* EXERCISE DIRECTIONS: The result should be every line in the data below that carries the string "agent".

* PROVIDED INFORMATION:

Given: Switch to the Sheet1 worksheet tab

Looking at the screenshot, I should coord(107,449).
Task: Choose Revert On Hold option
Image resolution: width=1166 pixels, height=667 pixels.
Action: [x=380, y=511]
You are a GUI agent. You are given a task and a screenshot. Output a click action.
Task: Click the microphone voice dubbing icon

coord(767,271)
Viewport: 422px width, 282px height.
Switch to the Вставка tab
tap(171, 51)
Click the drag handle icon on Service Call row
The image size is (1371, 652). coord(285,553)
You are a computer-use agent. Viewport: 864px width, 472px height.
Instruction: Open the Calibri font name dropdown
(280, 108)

* EXERCISE ANSWER:
You are a GUI agent. You are given a task and a screenshot. Output a click action.
You are a computer-use agent. Viewport: 864px width, 472px height.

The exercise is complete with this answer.